Many students do not understand that one of the most important financial decisions they will make in their lives is choosing whether they should pursue post-secondary education or not after high school, and if they decide to pursue additional education, what field to specialize in.

Most college students borrow to finance their education, yet often do so without fully understanding how much debt is appropriate for their education or the connection between their area of study and the income level that they can expect upon graduation. Many students attend college without understanding financial aid, loans, debt, credit, inflation and budgeting.
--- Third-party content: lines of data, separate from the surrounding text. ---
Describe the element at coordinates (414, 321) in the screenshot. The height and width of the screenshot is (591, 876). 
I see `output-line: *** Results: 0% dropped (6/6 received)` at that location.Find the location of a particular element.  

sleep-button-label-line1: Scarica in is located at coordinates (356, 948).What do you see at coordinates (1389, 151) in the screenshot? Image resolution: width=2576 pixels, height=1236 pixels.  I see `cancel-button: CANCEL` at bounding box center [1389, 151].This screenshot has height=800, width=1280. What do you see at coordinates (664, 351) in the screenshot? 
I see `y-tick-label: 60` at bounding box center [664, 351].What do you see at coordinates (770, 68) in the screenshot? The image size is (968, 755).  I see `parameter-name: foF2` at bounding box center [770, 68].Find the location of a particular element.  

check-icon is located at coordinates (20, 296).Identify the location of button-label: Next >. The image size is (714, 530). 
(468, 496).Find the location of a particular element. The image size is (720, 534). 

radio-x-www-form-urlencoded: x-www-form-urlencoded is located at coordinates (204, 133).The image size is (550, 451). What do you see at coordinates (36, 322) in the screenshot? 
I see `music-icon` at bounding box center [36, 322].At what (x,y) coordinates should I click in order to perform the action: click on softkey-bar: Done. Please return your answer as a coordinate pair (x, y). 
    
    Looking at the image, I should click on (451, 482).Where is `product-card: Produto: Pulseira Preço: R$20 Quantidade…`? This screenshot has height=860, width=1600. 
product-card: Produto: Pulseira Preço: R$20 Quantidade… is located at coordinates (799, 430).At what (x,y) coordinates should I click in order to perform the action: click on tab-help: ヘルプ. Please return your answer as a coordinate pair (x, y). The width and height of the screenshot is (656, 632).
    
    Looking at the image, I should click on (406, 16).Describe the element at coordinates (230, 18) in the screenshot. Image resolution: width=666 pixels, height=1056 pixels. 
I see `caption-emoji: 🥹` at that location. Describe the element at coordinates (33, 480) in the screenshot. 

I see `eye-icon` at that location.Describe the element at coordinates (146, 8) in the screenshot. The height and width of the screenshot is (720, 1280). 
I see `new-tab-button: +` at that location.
Employee pension plans are disappearing and being replaced by defined contribution retirement programs, which impose greater responsibilities on young adults to save and invest, and ultimately spend retirement savings wisely. If they fail to do this, they could become a significant economic burden on our society.


A recent study indicated that only 24% of Millennials (ages 18 to 34) surveyed could answer four out of five questions correctly in a financial literacy quiz.3 By comparison, 48% of Baby Boomers (born between 1946 and 1962) were able to answer four out of five of these quiz questions correctly. While Boomers should be more knowledgeable, our young citizens are dangerously illiterate in this area.


A Charles Schwab survey indicated that parents are nearly as uncomfortable talking to their children about money as they are discussing sex. Seven in 10 college students from the Class of 2013 graduated with student debt that averaged $28,400 and delinquency rates on student loans continue to soar.


Financial literacy leads to better personal finance behavior. There are a variety of studies that indicate that individuals with higher levels of financial literacy make better personal finance decisions. Those who are financially illiterate are less likely to have a checking account, rainy day emergency fund or retirement plan, or to own stocks. They are also more likely to use payday loans, pay only the minimum amount owed on their credit cards, have high cost mortgages, and have higher debt and delinquency levels. As a society, we need more training programs that increase the number of financially literate citizens who are able to make better and wiser financial decisions in their own lives." As a community, I want to see less Philadelphians living in poverty and more Philadelphians owning businesses through saving with home equity. It is time to make public school education relevant again.